Out of State Degrees? Buyer Beware!

“Yessir. Them out-of-staters can come into town and do what they want. Sheriff can’t do anything ‘bout it. But us local folks, we gotta toe the line!”

Yes, it is a strange state of affairs. Us “local folks”—well that would be the regents schools. The “out-of-staters”—they are the hundreds of out-of-state online programs advertising a college degree in Kansas for Kansas residents. And the sheriff with his hands tied—that would be the Board of Regents (KBOR).

At their December meeting, the KBOR approved 220 out-of-state programs. There will be plenty more waiting for approval at future meetings. Kansas public universities have to go through a strenuous procedure to get just one new program approved. And then the regents schools have to meet ongoing performance criteria. If the out-of-state programs had to meet similar criteria, it would have taken a decade for KBOR to approve 220 of them. They don’t. That is why the introductory comparison to a sheriff with no gun is correct.

Let’s take an example of some out-of-state programs the KBOR approved earlier. The Dean of Education at the University of Kansas had moved on to the University of Southern California a few years earlier. Soon prospective students in Kansas were being solicited for the prestigious USC teacher prep program. Coursework would be delivered online. Student teacher supervision would be hired out to Kansas supervisors. Putting aside the ineffectiveness of online teacher education courses, a university in California has about as much business training teachers in Kansas as a university in Kansas has training teachers in California. We don’t have the same curricula. And we don’t have the same student backgrounds. USC did not have approval to offer Kansas programs, so they applied for it.

In September, the KBOR approved the USC proposal to train Kansas secondary teachers for certification in four areas: English, math, social studies, and science. According to KBOR regulations, approval means that their programs have been checked to ascertain that they can accomplish those degrees and these four degrees specified “with credential.” They weren’t. Kansas has licensure, not certification. And unlike California, Kansas trains biology, chemistry, physics and earth science teachers in depth, not one-size-fits-all science teachers. After USC consulted with the Kansas Department of Education staff and realized that they would have to meet in-state teacher-prep program documentation, USC decided not to train teachers for a Kansas license. So there are four dead KBOR-approved programs that aren’t going anywhere.

A Kansas student can take a USC program and get licensed in California, University of Phoenix teacher programs and get licensed in Arizona, or a Western Governors University program in Colorado. But all three of those states train broadfield science teachers that do not transfer to the 25 states like Kansas that train in-depth teachers in each discipline of science.

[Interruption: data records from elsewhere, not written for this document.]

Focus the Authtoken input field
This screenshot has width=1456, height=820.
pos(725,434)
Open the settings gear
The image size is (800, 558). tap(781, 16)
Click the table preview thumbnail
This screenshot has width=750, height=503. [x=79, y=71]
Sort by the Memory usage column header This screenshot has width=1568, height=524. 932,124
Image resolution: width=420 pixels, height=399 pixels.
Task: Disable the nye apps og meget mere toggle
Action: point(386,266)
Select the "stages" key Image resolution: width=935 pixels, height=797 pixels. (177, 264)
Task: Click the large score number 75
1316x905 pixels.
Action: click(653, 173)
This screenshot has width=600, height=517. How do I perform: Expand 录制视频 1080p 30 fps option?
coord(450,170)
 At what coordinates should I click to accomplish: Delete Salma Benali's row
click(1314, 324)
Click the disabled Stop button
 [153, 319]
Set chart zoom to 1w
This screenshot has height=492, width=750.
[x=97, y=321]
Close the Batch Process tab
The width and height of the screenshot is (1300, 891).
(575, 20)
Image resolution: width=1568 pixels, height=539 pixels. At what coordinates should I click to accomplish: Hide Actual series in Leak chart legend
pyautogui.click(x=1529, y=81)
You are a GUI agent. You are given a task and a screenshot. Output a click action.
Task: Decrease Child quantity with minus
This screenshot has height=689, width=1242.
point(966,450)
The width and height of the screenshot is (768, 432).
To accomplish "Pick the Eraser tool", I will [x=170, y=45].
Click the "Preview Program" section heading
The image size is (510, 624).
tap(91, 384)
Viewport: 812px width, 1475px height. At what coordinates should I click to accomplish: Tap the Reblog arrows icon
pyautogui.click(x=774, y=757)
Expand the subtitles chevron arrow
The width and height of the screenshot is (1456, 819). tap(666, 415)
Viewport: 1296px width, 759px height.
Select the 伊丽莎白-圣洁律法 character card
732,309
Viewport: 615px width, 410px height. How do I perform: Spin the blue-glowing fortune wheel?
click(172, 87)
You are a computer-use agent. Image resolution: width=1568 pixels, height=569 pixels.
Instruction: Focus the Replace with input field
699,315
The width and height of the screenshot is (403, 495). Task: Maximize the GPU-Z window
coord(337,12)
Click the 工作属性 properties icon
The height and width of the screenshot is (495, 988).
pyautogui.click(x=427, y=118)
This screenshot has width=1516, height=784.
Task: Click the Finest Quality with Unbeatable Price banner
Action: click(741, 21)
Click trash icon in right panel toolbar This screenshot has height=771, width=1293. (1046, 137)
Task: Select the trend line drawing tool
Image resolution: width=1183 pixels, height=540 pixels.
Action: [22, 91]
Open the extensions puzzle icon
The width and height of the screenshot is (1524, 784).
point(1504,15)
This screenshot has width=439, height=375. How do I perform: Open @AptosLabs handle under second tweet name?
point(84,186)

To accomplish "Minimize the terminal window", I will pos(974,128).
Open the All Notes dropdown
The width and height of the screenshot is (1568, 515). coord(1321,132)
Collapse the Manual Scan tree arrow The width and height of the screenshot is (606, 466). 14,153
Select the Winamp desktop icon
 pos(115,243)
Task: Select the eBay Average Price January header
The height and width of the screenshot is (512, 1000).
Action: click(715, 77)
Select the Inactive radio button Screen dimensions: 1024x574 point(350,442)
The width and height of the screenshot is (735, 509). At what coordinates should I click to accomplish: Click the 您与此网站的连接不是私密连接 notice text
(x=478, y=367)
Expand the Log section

But most out-of-state university programs will not be inspected by another state agency after KBOR approval. Maybe they will provide a degree that will be useful to a Kansas student. And maybe they won’t. It will be up to Kansas students to track down the legitimacy of the programs themselves, because the KBOR believes they are compelled to approve out-of-state programs if they are accredited in another state.

Education at all levels is a state jurisdiction. Interstate trafficking in online programs should not leave Kansans defenseless. There is a serious danger of devaluing the U.S. college degree as well as students wasting money on worthless degrees. Certainly legislators can clarify that authority.

Meanwhile, Kansas students find themselves back in the wild, wild West. When it comes to upholding academic standards and defending against out-of-state diploma mills, there is no law this side of the Kansas border.